If your company needs to borrow money then, whether it’s coming from a bank, a venture capitalist or a private lender, they’ll all want to make sure that, if things don’t work out as planned, they’ve got the best chance to recover their money first, if there is any left, before the unsecured ordinary creditors.
The lenders will seek to do this by taking security over any assets the company has, such as a fixed legal charge over its Property (as in land and buildings), if it has any, and a fixed and floating charge (often called a debenture containing such) over everything else. These documents are not typically open to much, if any, in the way of negotiation but we can represent you during this process and assist with the execution of the documentation and preparing the related authorising board minutes. If there are any existing securities in place with other lenders then these will need to be regulated as to which security takes priority and again this is something we can help with through a Deed of Priority.
Monies lent to companies are typically recorded in a facility letter or loan agreement and there is usually some scope in these documents for the borrower to input as to the terms.
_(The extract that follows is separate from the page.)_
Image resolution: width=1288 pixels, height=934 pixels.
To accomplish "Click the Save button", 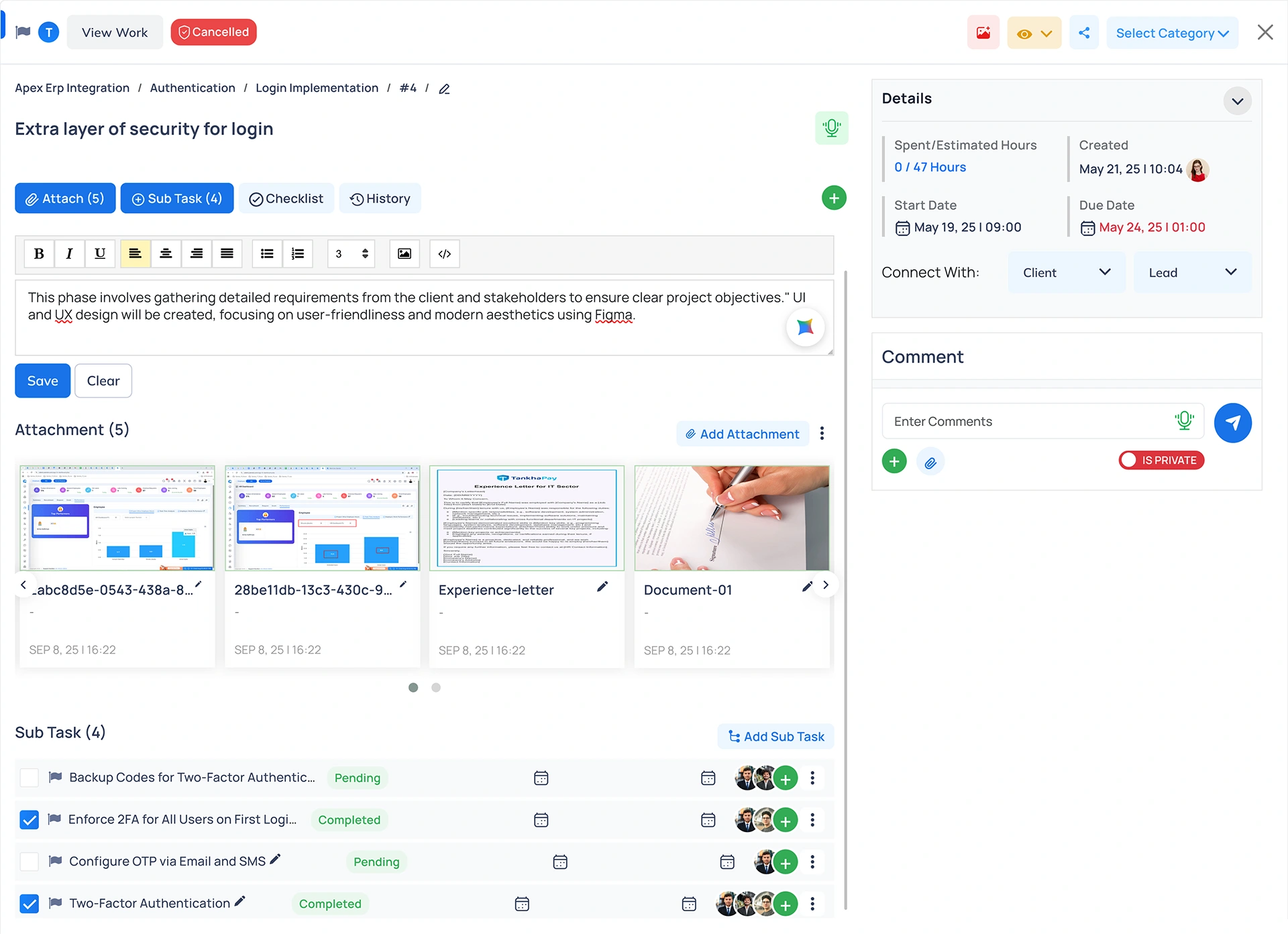I will coord(42,381).
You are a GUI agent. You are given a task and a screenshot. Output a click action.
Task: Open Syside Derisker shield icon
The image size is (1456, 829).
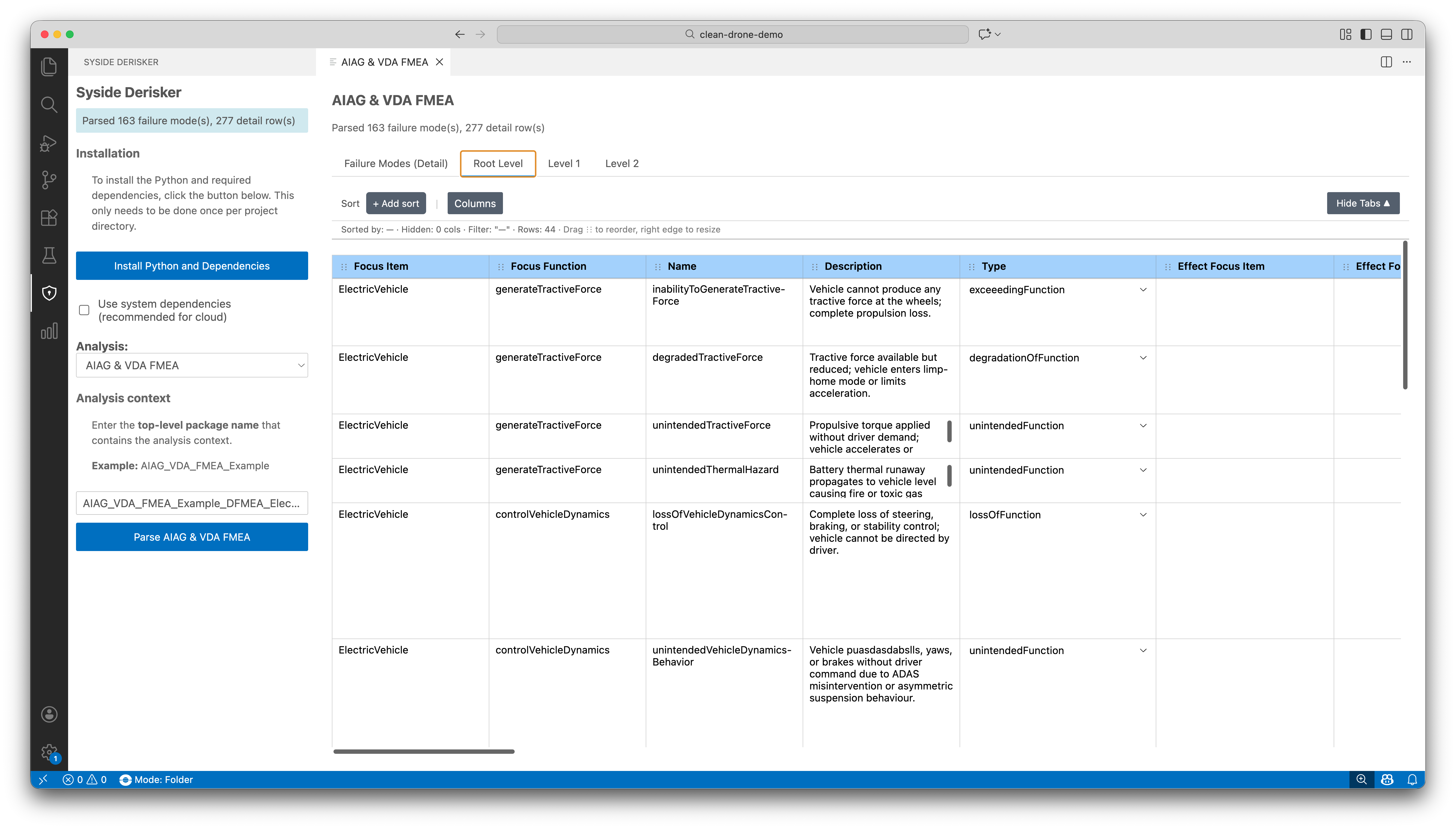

Unfortunately, lenders will often seek personal guarantees from the principals behind small and medium-sized businesses. If at all possible, these should be resisted but, the harsh reality is, that the lender will probably not lend unless the principals (the directors and shareholders) are prepared to step in take personal responsibility for repayment of monies lent. This has the effect of circumventing the protection of limited liability which is one of the main reasons for operating through a limited liability company. At least so far as lenders to whom personal guarantees have been granted are concerned, they can go after the guarantors to recover any monies not repaid by the Company.
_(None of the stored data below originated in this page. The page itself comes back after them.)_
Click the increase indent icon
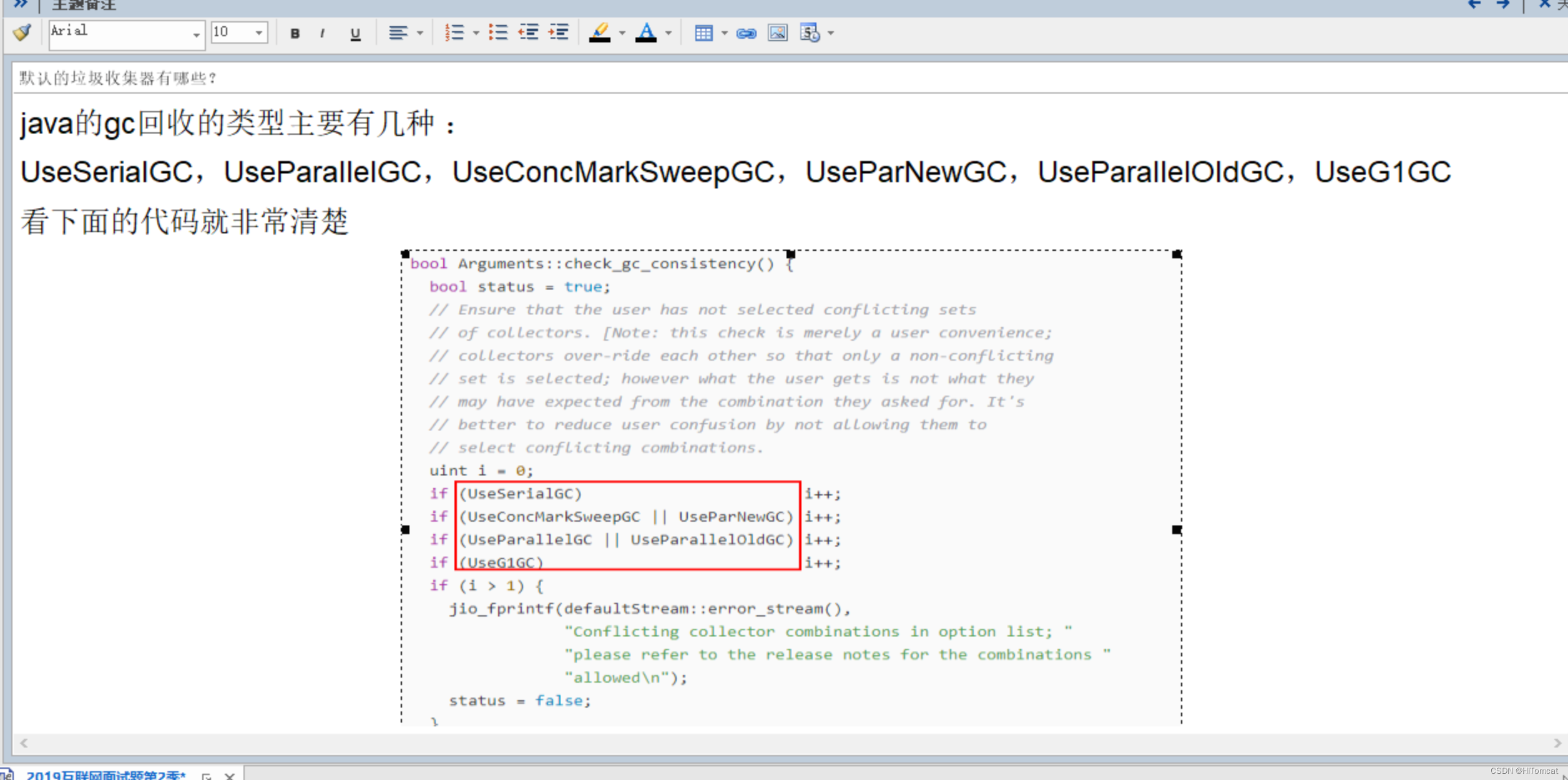[x=559, y=32]
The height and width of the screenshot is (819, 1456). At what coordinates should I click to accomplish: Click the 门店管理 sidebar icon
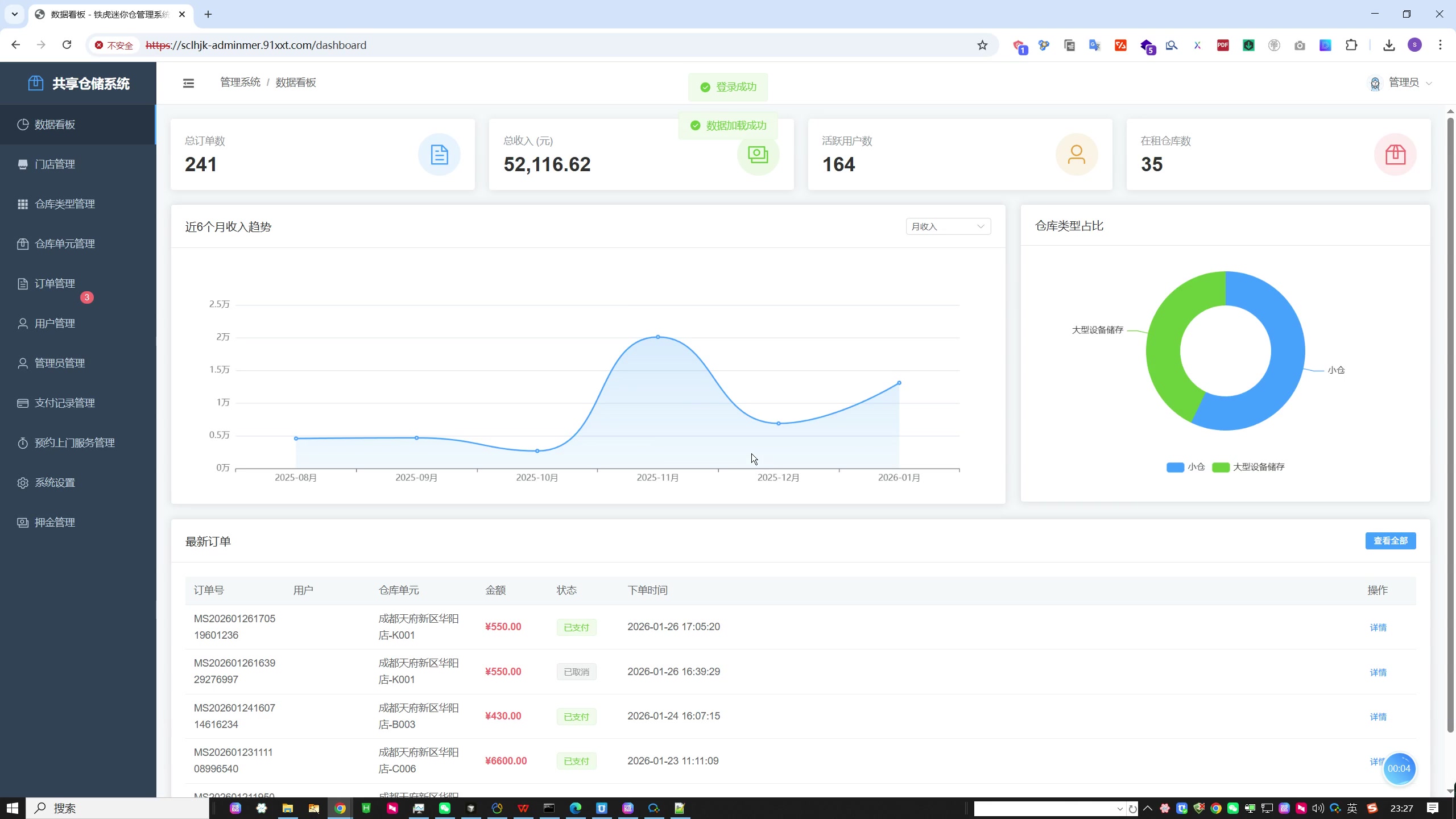coord(23,164)
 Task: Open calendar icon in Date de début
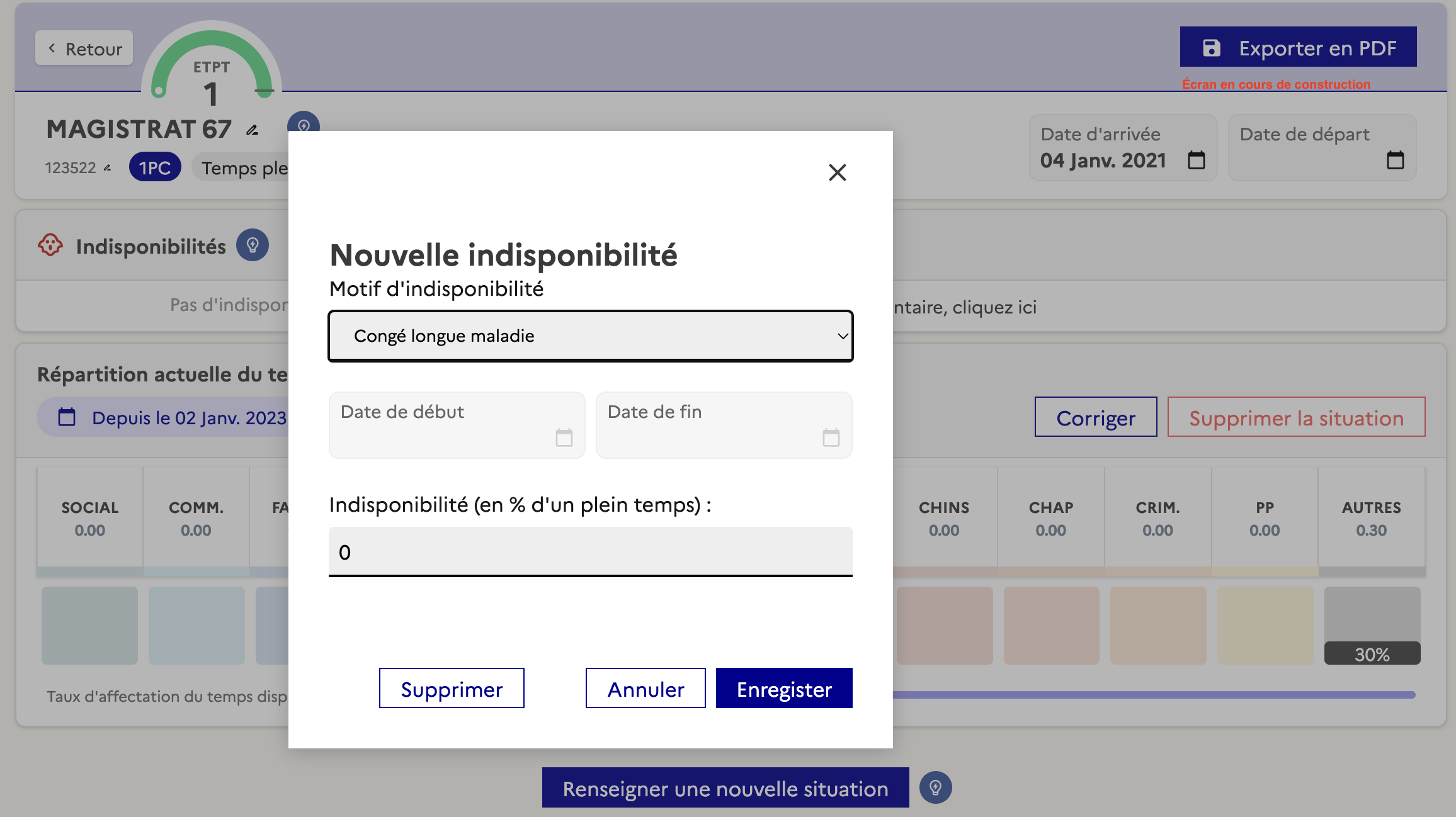564,437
The grantor of a guarantee should carefully consider whether or not to accept an offer of finance conditional on the granting of a personal guarantee and, if they do, they ought to be aware of the consequences of personal liability and what could happen if the guarantee is called upon. All the assets of the guarantor, including their homes (whether a separate mortgage or charge is granted in support of the guarantee or not) will be at risk and, if necessary, they will need to be sold to produce the funds needed to settle the liability under the personal guarantee and the associated costs. If there are insufficient funds to pay the lender the monies due under the personal guarantee then the guarantor runs the risk that the lender could petition for their bankruptcy.